**What you should do:**
From the data below, repeat exactly the lines from the line with "This screenshot has height=686, width=800." to the line with "Task: Click the Add", both included.

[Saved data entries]
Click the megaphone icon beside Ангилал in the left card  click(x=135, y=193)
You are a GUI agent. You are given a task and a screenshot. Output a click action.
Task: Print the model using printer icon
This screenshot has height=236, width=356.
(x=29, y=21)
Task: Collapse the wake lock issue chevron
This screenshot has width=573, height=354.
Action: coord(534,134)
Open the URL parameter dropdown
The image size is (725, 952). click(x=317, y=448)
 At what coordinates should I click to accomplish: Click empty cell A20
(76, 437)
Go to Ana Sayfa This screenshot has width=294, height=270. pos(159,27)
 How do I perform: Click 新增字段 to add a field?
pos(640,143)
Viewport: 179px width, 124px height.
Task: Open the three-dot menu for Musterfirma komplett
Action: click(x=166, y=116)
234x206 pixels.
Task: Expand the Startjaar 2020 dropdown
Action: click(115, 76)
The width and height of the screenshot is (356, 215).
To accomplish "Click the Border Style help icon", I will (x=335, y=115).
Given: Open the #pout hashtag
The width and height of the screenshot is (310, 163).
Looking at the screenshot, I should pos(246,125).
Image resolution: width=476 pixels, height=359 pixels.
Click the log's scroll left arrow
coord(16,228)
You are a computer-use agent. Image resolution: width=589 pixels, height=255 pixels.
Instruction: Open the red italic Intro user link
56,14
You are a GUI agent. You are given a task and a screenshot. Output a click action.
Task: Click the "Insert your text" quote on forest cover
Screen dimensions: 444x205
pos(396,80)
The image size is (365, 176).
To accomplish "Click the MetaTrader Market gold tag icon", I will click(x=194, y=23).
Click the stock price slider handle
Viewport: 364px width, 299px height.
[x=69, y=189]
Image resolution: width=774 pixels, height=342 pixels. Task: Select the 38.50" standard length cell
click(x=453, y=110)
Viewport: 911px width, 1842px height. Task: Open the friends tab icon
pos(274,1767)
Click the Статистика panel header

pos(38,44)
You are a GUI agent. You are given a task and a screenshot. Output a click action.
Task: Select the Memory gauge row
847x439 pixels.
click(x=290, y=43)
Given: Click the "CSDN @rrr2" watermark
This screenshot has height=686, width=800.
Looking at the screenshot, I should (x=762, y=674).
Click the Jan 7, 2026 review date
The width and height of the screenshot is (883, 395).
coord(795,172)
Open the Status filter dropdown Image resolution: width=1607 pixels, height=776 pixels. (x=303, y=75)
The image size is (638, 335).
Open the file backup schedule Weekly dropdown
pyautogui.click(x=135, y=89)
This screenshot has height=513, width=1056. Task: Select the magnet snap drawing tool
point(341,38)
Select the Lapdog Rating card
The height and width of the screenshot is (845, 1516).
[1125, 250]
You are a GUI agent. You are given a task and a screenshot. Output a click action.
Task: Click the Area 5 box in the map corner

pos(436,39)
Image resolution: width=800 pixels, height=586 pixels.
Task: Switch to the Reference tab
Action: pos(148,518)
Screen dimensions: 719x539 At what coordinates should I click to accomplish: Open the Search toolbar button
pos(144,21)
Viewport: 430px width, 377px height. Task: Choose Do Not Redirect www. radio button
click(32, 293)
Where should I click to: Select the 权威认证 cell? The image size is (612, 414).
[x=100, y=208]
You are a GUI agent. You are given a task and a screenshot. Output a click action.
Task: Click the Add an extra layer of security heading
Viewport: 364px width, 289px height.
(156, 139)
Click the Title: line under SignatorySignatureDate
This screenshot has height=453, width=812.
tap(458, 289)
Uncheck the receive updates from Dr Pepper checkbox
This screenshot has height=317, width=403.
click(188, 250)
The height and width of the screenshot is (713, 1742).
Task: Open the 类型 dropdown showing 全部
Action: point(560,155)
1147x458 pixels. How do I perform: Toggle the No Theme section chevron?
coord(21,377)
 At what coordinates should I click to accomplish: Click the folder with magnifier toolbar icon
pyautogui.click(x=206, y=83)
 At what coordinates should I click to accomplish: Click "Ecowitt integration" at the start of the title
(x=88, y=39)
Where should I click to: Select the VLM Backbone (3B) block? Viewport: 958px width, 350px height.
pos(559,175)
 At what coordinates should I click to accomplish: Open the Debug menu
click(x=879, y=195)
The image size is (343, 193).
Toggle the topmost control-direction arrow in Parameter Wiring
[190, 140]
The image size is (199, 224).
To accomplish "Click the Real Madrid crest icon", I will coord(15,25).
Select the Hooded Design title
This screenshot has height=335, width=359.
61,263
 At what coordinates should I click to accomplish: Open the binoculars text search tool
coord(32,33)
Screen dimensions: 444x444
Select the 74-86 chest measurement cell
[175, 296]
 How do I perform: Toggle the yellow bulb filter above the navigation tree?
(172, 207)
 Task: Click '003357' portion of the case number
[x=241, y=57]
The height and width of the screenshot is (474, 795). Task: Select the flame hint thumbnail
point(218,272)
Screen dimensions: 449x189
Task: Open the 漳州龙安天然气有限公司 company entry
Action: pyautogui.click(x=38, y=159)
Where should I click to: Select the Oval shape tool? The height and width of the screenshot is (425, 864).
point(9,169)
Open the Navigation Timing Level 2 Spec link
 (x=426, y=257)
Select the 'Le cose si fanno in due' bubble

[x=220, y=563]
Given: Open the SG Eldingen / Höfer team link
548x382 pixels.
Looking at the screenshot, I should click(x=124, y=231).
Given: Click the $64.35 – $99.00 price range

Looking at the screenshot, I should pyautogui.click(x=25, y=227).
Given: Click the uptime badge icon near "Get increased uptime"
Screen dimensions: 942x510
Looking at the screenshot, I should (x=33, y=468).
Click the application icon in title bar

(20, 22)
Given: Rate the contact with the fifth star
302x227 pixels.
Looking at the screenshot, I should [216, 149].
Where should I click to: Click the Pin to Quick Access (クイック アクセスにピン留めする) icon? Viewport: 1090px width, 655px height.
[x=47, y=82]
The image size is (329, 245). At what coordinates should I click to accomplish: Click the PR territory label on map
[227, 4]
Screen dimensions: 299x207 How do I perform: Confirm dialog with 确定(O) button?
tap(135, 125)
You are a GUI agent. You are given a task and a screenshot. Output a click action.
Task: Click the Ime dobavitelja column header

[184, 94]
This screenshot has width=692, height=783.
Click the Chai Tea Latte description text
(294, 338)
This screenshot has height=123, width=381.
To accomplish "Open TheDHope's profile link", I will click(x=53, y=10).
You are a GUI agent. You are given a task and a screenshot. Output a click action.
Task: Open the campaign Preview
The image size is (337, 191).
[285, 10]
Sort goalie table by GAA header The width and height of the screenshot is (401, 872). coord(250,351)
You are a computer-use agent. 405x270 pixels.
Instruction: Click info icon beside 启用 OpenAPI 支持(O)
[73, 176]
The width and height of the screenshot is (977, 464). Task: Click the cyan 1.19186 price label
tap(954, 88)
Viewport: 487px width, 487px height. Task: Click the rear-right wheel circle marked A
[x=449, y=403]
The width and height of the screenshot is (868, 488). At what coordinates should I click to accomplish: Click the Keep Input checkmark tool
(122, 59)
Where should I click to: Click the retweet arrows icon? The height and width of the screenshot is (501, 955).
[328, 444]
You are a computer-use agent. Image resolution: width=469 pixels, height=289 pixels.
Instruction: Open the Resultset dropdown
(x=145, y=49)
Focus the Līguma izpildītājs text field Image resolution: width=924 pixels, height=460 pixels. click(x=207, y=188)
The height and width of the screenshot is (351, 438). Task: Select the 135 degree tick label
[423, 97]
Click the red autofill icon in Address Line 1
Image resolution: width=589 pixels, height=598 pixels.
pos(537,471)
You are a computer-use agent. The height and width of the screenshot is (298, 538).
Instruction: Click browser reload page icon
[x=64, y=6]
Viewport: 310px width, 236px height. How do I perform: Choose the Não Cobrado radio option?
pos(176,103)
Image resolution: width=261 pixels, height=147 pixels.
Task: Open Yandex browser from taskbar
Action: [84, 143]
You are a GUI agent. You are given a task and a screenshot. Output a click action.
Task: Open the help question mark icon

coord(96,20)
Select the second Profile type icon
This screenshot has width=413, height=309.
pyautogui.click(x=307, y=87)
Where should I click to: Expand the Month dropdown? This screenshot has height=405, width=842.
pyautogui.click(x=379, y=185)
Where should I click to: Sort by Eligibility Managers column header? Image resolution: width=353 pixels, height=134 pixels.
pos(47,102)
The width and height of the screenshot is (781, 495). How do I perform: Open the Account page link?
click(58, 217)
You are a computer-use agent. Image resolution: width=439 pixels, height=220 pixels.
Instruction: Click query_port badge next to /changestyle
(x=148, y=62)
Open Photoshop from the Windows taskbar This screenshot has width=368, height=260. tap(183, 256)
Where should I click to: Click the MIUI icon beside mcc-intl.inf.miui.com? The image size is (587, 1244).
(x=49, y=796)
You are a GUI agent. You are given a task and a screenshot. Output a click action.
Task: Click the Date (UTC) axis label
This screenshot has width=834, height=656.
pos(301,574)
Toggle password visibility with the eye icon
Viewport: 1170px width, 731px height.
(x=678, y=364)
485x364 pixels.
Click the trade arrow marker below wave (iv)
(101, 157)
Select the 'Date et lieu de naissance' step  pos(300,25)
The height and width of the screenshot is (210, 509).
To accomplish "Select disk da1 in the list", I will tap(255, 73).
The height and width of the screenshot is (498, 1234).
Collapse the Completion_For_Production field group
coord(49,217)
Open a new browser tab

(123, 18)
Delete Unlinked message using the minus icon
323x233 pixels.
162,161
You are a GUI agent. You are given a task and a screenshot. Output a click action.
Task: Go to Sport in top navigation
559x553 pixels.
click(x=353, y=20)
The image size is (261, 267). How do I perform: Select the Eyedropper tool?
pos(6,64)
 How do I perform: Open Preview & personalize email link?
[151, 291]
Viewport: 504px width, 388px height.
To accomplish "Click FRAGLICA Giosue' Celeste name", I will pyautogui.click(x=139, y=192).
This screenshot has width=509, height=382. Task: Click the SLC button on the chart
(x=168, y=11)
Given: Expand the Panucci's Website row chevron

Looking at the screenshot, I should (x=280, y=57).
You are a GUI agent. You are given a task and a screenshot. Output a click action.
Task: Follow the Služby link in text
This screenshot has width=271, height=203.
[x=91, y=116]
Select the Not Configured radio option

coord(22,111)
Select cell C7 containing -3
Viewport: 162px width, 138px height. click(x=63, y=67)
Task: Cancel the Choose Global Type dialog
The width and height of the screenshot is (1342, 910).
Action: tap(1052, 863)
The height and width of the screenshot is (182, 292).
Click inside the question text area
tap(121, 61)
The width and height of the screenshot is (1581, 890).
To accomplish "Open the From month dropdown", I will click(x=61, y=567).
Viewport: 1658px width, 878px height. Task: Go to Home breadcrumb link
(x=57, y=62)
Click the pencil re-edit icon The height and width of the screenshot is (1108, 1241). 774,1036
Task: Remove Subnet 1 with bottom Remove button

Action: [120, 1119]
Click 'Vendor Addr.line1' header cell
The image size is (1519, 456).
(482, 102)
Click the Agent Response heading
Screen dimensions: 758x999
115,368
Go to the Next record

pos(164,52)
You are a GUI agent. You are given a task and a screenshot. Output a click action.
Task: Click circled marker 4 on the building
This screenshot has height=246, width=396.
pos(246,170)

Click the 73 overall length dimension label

**Completed task:**
This screenshot has height=686, width=800.
Looking at the screenshot, I should (x=762, y=674).
Click the Jan 7, 2026 review date
The width and height of the screenshot is (883, 395).
coord(795,172)
Open the Status filter dropdown Image resolution: width=1607 pixels, height=776 pixels. (x=303, y=75)
The image size is (638, 335).
Open the file backup schedule Weekly dropdown
pyautogui.click(x=135, y=89)
This screenshot has height=513, width=1056. Task: Select the magnet snap drawing tool
point(341,38)
Select the Lapdog Rating card
The height and width of the screenshot is (845, 1516).
[1125, 250]
You are a GUI agent. You are given a task and a screenshot. Output a click action.
Task: Click the Area 5 box in the map corner

pos(436,39)
Image resolution: width=800 pixels, height=586 pixels.
Task: Switch to the Reference tab
Action: pos(148,518)
Screen dimensions: 719x539 At what coordinates should I click to accomplish: Open the Search toolbar button
pos(144,21)
Viewport: 430px width, 377px height. Task: Choose Do Not Redirect www. radio button
click(32, 293)
Where should I click to: Select the 权威认证 cell? The image size is (612, 414).
[x=100, y=208]
You are a GUI agent. You are given a task and a screenshot. Output a click action.
Task: Click the Add an extra layer of security heading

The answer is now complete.